Stored data
===

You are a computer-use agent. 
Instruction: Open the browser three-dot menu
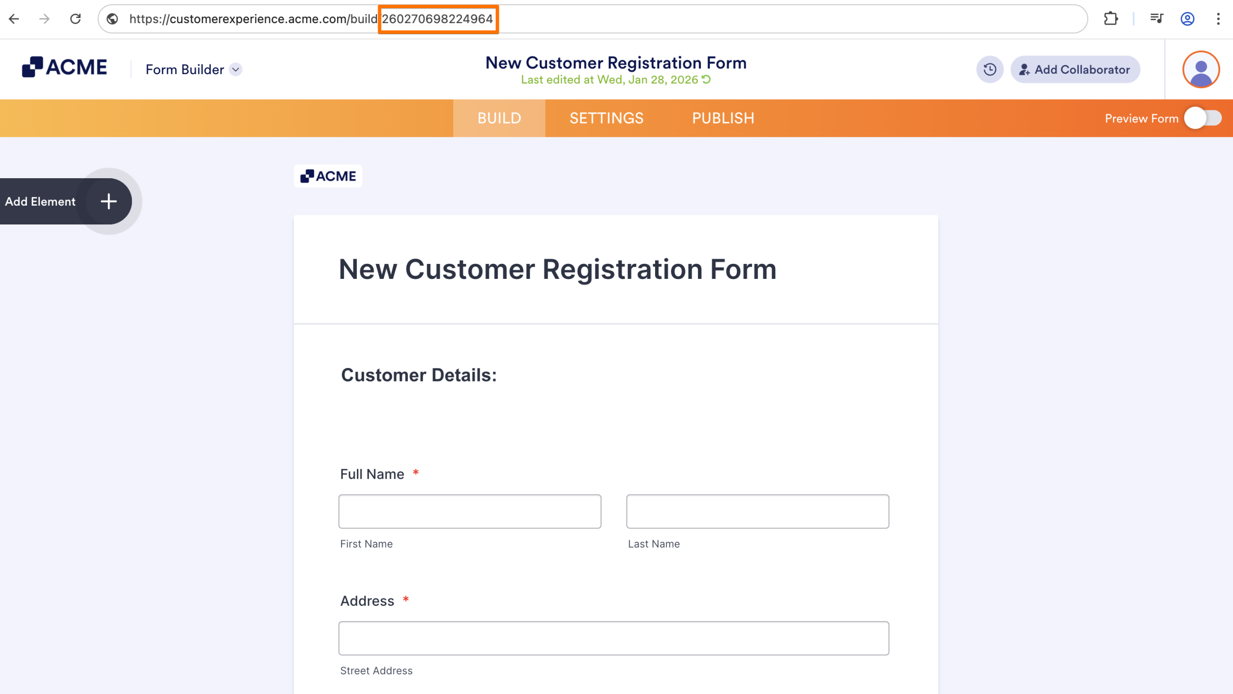(x=1218, y=19)
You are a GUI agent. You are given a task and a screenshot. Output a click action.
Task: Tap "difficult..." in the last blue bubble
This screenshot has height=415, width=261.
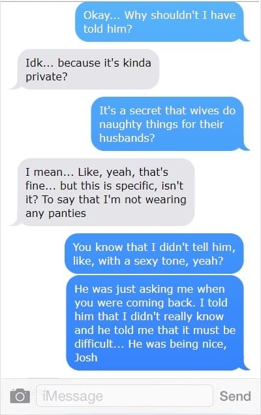tap(99, 344)
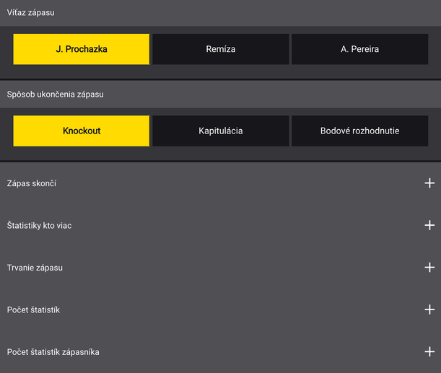Click the plus icon beside Zápas skončí
Viewport: 441px width, 373px height.
[x=429, y=183]
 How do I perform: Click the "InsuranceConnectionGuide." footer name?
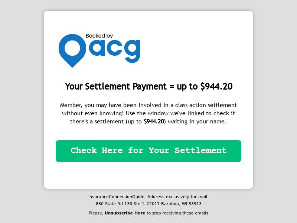pos(117,197)
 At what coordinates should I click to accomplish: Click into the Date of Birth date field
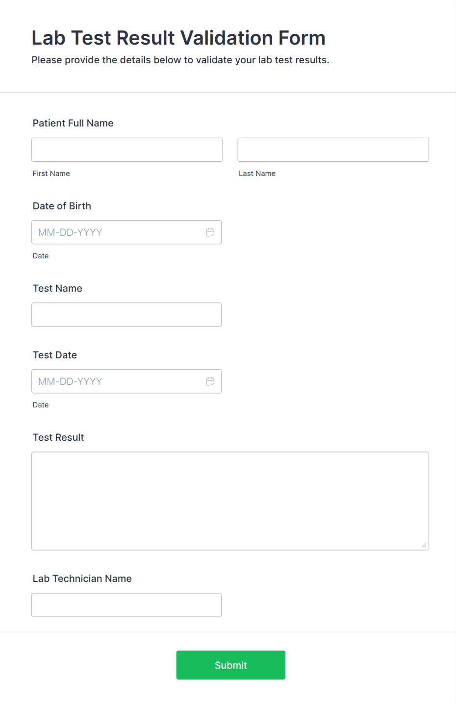coord(118,232)
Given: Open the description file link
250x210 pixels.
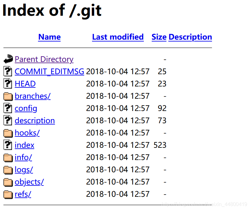Looking at the screenshot, I should [x=35, y=120].
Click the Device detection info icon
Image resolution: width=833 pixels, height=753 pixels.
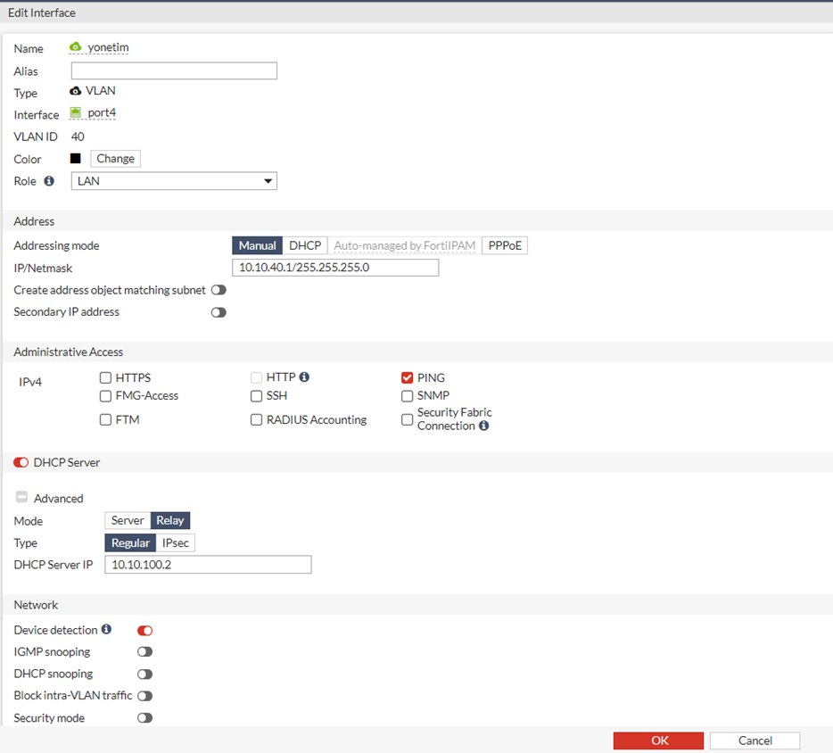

===

## Task
Set down all of the entries exactly as they appear, but keep the images out.

## Expected output
You are a computer-use agent. 
Instruction: Open the browser three-dot menu
(x=1218, y=19)
You are a GUI agent. You are given a task and a screenshot. Output a click action.
Task: Tap "difficult..." in the last blue bubble
This screenshot has height=415, width=261.
tap(99, 344)
Click the plus icon beside Zápas skončí
Viewport: 441px width, 373px height.
[x=429, y=183]
 How do I perform: Click the "InsuranceConnectionGuide." footer name?
pos(117,197)
 At what coordinates should I click to accomplish: Click into the Date of Birth date field
coord(118,232)
Given: Open the description file link
250x210 pixels.
Looking at the screenshot, I should [x=35, y=120].
Click the Device detection info icon
Image resolution: width=833 pixels, height=753 pixels.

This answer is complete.